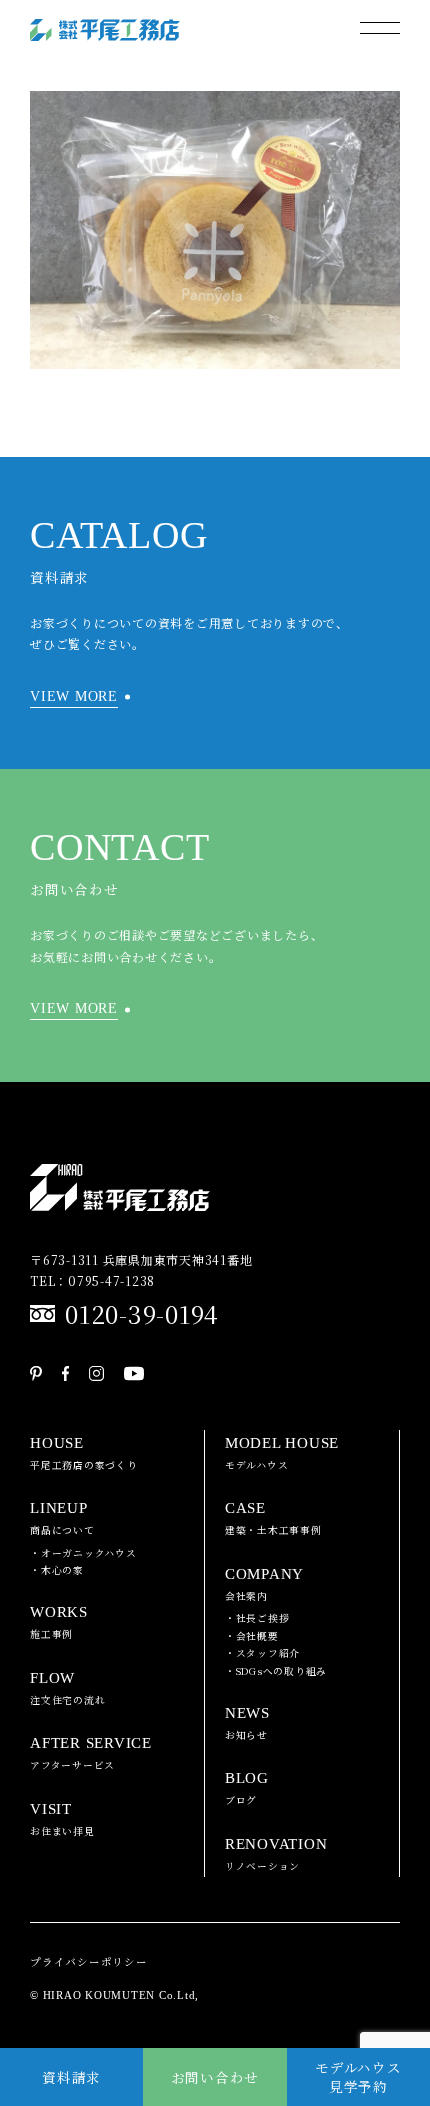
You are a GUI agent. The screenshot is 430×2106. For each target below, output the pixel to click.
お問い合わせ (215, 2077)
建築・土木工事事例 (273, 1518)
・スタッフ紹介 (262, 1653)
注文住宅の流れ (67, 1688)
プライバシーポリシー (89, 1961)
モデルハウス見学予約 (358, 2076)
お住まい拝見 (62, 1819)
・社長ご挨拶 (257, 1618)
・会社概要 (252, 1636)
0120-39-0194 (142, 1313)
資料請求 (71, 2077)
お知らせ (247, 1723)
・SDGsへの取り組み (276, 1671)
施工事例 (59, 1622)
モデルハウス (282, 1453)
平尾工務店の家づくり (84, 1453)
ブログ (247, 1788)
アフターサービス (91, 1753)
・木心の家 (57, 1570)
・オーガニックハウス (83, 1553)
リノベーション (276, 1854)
══════════════════════════════
Your instructions
Write out exactly the lines from the one containing "平尾工務店の家づくり (84, 1453)" through the end of the data, both included. Add nothing else.

Written answer
平尾工務店の家づくり (84, 1453)
ブログ (247, 1788)
アフターサービス (91, 1753)
・木心の家 (57, 1570)
・オーガニックハウス (83, 1553)
リノベーション (276, 1854)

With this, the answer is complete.